— Да че. Сериалы, небось, и в деревнях смотрят… — подхватил батя, и обступившим пленников домашним: — Это пленные. Взятые в бою, чтоб не было сомнений. С оружием в руках, если для кого это важно. Чтобы совсем не было вопросов, — эти граждане намеревались нас троих, вот меня, Крыса и Белку, обратить в рабство, экспроприировав и наше носимое имущество, и последующие результаты нашего рабского труда! Причем Белку намеревались определить в весьма специфическое рабство, вы все люди взрослые, и догадываетесь, в какое. Володя, нет, не надо светильника, я же сказал. Завтра рассмотрите. Им предстоит на благо нашего Дома теперь много и плодотворно трудиться, успеете еще познакомиться. А все остальное, включая фургон — наш законный трофей. Короче, — хватит тащиться! Володя! Сейчас этих перекинем в Башню; а ты тащи цепи от Ибрагима и Джамшута, с болтами и инструментами, — сразу их оформим. И отведем спать, — там уже Равшан, думаю, им сам объяснит политику партии. Да, кстати, при перемещении по дому — мешки им на головы, непрозрачные, Володь, сооруди-ка сам… Предметно с ними завтра разговаривать будем. Лена, Люда! Включайте паяльную лампу и примус, поставьте как можно больше воды греться; нам всем нужно помыться, особенно ребятам. Толя! Куда думаешь отогнать фургон? Понадобится он нам еще?

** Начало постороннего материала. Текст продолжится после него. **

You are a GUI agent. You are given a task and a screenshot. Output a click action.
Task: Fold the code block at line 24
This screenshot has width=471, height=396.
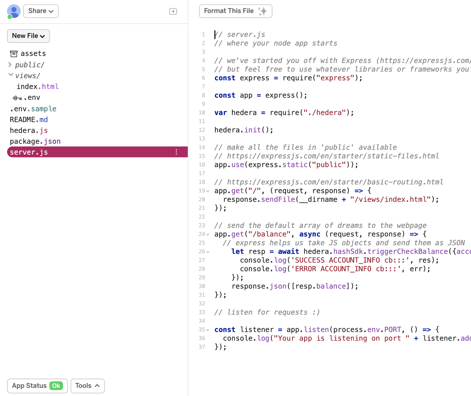point(208,235)

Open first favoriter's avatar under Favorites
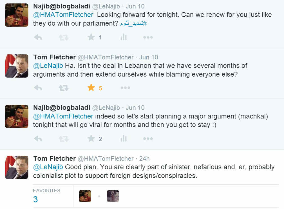click(85, 196)
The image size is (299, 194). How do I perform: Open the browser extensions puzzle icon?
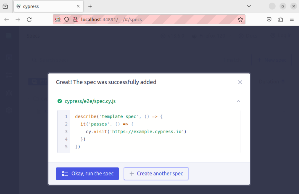click(280, 19)
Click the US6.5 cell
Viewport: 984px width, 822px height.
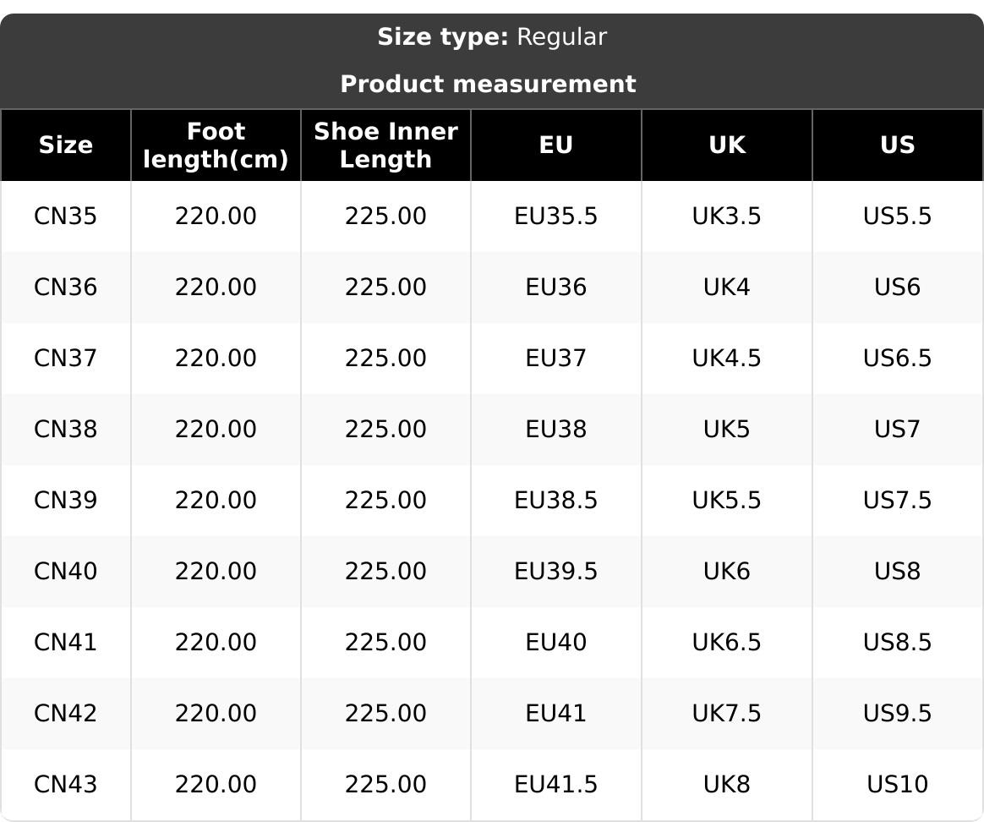897,359
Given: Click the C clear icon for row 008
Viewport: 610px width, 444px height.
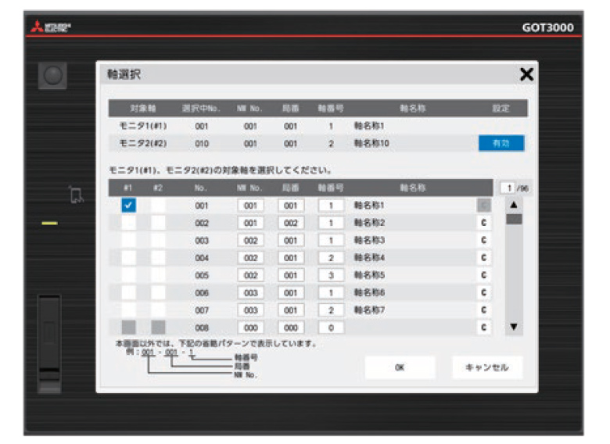Looking at the screenshot, I should pyautogui.click(x=485, y=327).
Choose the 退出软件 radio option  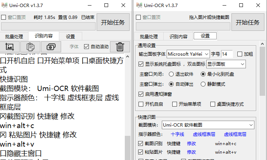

Все засуетились, занялись делом. Володя скрылся в Башне; женщины туда же потащили самый маленький мешок с картошкой, чтобы сегодня же на ужин «сделать пюре». Батя взял за шиворот щуплого лысого коммерсанта и потащил также к холодильнику, переправлять его внутрь Башни.
Толик собрался отгонять машину, окликнул Белку, — одному таскаться влом, да и небезопасно в общем; но Белка отмазалась, что «ей надо привести себя в порядок, она жутко устала, ее кормят только обещаниями, и вообще — она первая мыться будет!» Тогда я поехал с Толиком. Взял, по причине уже полной темноты, с собой автомат.
Машину поставили среди разбитых и разграбленных таких же на пустыре прямо напротив Башни, только пришлось объезжать административный корпус завода, превращенный в разграбленные уже магазины и салоны; за забор, и ставить с обратной стороны. Жилья там на прямой видимости не было, и вроде бы там никто давно уже не шарился, — незачем было. Толик все одно, что-то там вытащил из двигателя, и мы отправились домой.
Вернулись, когда все уже собрались в большой комнате квартиры на 6 этаже, заменяющей нам теперь общую столовую. На кухне вовсю сипела паяльная лампа, грея стоящий на треноге эмалированный бак с водой; тут же на примусе варилась картошка, присматривающая за ней Люда сказала, что Белка уже моется. Это надолго, эта коза любит поплесаться, было бы чем; впрочем, ванна не единственная. Пошли пока в «столовую». На составленном из трех общем столе уже стояла тарелка с медом, и мама в углу у бидона начерпывала его в кастрюльку, чтобы отнести Ивановне.
Батя с Володей уже определили на ночь новых пеонов; и Володя где-то копошился по хозяйству. Батя, таская мед ложкой, не обращая внимания на мамино «Подожди, сейчас картошка сварится!», рассказал нам, что Володя-то одного из пленных узнал! В молодом парне, что был с моим, теперь уже, автоматом, он узнал сына того мужика, у кого они останавливались с машиной во время так неудачно закончившегося бегства к границе. Точно, говорит, он! Я, говорит, хорошо его запомнил! И они же с его батей, говорит, ограбили нас; отняли и машину, и припасы! Так разволновался, что, говорит батя, думал его кондратий хватит! Сунулся морду бить — парню-то. Еле оттащил его.
— А парень — в несознанку! Не знаю его, и все! Первый раз вижу! Пришлось начать дознание, — просто чтобы знать, с кем дело имеем. Володе-то я сразу сказал, что то, что отняли машину — это был «знак», что не надо вам переться к границе, бессмысленно это; надо было сразу в Башню возвращаться; просто вы не привыкли внимание на «знаки» обращать… Да и не убили ведь, в рабство не взяли; что по нашим временам, считай, есть проявление исключительного милосердия! Даже что-то из одежды дали.